# [Tasks to carry out]
1) Please list every layer that the Adaptive Utility Agent text names, excluding the listing.
2) Pick up the Adaptive Utility Agent text after its final sentence and keep writing it, leaving the listing aside.

# [Source document]

A standard LLM application pipeline is usually little more than prompt construction followed by inference and response return. That simplicity is attractive, but it also means there is no persistent operational memory and no meaningful notion of control.

Prompt → LLM → Output

The production version of the Adaptive Utility Agent inserts multiple stages around that core inference call:

Prompt → LLM → Evaluate → Correct → Learn → Output

Evaluation layer

Scores generated outputs against correctness, consistency, policy, and domain-specific constraints.

Correction layer

Performs targeted retries, rewriting, constraint injection, or heavier secondary reasoning passes.

Memory layer

Stores failure cases, successful corrections, and reusable patterns that can influence future requests.

Utility layer

Balances correctness gains against latency, cost, and confidence to decide whether the loop should continue.

# [Data for review]
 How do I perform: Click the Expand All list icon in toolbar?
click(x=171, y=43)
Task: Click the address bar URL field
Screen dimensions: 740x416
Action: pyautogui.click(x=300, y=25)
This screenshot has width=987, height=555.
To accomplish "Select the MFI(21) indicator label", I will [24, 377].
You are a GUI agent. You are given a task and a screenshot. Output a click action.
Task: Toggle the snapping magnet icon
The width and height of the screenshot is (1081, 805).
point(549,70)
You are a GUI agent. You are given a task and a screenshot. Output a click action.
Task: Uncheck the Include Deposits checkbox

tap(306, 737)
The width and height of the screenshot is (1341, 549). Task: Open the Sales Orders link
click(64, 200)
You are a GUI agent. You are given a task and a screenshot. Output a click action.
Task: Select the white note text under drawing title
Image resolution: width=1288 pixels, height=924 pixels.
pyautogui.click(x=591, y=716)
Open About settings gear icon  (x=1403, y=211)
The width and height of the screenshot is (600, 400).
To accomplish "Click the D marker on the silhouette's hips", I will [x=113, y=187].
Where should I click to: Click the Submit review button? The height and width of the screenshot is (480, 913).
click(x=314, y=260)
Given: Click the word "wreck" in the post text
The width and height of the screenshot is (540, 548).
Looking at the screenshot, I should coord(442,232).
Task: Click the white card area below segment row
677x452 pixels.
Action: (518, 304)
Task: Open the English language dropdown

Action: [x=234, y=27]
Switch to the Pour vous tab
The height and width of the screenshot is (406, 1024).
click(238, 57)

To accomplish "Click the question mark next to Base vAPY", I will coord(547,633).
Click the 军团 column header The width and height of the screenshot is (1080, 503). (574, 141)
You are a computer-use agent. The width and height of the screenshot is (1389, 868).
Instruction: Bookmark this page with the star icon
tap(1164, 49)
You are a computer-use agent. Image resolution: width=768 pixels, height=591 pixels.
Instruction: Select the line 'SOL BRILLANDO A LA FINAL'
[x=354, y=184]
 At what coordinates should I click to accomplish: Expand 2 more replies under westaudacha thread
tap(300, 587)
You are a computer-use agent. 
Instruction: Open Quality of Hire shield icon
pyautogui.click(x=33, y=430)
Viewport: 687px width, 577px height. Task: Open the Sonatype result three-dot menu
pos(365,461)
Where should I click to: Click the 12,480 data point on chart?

# [Responses by item number]
1)
Evaluation layer
Correction layer
Memory layer
Utility layer

2)
3. High-level architecture

                    ┌────────────────────┐
                    │   Client Request   │
                    └─────────┬──────────┘
                              │
                     ┌────────▼────────┐
                     │  Orchestrator   │
                     │  (API Layer)    │
                     └────────┬────────┘
                              │
                     ┌────────▼────────┐
                     │ LLM Inference   │
                     │  (Base Model)   │
                     └────────┬────────┘
                              │
                 ┌────────────▼────────────┐
                 │   Evaluation Engine     │
                 │ - Consistency checks    │
                 │ - Constraint validation │
                 │ - Failure detection     │
                 └────────────┬────────────┘
                              │
                 ┌────────────▼────────────┐
                 │   Correction Engine     │
                 │ - Regeneration          │
                 │ - Constraint injection  │
                 │ - Output rewriting      │
                 └────────────┬────────────┘
                              │
                 ┌────────────▼────────────┐
                 │  Memory / Learning Store│
                 │ - Failure logs          │
                 │ - Correction patterns   │
                 │ - Context embeddings    │
                 └────────────┬────────────┘
                              │
                     ┌────────▼────────┐
                     │  Final Output   │
                     └─────────────────┘

The key architectural move is separating inference from control. The model generates candidates; the surrounding system decides what should be trusted, corrected, persisted, or returned.

4. Core components

4.1 Orchestrator (control plane API)

The orchestrator owns the full request lifecycle. It is responsible for request admission, trace propagation, latency budget enforcement, retry boundaries, and routing decisions between lightweight and heavyweight correction paths.

4.2 LLM inference layer

The base model remains stateless and unchanged. This is an explicit design constraint. The point of the architecture is to improve behavior without requiring fine-tuning every time the system discovers a recurring class of mistakes.

Practical implication: the same control plane can sit in front of different models and be upgraded independently of the underlying model provider.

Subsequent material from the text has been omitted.